Stored data entries
====================

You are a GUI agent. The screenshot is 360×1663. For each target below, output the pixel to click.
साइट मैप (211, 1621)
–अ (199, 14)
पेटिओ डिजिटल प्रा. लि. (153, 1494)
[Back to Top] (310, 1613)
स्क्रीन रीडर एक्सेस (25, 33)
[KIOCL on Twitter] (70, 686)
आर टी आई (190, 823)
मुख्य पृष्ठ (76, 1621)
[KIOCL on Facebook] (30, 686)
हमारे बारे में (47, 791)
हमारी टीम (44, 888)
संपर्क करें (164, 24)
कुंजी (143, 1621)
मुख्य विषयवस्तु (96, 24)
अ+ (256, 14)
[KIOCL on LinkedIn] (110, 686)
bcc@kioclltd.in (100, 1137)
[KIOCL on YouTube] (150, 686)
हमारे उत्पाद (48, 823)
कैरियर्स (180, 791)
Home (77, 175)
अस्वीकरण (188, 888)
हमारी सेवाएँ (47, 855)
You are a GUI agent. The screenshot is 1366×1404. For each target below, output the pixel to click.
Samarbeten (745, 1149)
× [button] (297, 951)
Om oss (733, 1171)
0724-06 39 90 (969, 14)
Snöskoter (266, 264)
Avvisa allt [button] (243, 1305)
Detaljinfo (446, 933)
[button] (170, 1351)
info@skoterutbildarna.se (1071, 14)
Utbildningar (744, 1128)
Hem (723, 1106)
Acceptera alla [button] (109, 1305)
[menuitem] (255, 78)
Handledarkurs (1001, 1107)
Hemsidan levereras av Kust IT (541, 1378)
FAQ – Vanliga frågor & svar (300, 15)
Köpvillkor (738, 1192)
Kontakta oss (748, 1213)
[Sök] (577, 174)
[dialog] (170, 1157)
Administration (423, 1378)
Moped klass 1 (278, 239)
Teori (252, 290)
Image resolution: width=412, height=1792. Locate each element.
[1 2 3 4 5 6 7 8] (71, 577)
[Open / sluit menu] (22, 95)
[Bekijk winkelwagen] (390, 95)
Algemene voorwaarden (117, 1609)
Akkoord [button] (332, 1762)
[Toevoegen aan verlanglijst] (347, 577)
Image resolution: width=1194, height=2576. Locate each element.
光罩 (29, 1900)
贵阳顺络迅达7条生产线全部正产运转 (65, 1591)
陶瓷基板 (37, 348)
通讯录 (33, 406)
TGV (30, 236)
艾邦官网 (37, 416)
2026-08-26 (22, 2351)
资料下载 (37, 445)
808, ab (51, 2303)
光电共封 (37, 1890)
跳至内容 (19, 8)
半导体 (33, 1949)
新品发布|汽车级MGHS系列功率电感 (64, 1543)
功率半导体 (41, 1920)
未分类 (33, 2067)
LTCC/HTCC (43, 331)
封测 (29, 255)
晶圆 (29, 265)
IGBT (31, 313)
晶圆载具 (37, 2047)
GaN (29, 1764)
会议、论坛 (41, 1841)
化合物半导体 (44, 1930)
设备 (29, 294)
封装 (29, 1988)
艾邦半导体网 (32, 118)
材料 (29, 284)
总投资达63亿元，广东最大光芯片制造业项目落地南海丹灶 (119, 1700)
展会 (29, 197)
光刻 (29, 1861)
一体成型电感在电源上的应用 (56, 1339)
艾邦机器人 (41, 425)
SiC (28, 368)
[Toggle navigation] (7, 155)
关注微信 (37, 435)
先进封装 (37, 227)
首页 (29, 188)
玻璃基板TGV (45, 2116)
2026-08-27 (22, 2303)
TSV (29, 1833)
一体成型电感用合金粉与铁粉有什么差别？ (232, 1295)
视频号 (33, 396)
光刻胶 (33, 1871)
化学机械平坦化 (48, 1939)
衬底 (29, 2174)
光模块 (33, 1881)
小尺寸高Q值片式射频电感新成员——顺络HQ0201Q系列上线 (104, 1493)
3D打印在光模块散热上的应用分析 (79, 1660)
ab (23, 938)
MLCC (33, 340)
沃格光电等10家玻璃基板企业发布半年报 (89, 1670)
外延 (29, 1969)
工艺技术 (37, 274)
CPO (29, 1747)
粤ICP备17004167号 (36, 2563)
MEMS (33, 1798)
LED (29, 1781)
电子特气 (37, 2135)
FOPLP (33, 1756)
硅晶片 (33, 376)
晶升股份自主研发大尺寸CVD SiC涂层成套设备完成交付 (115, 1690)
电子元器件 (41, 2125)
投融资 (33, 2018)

====================

Task:
Scan the records above for the word "below". Show each line in which it appears.

Response:
You are a GUI agent. The screenshot is 360×1663. For each target below, output the pixel to click.
You are a GUI agent. The screenshot is 1366×1404. For each target below, output the pixel to click.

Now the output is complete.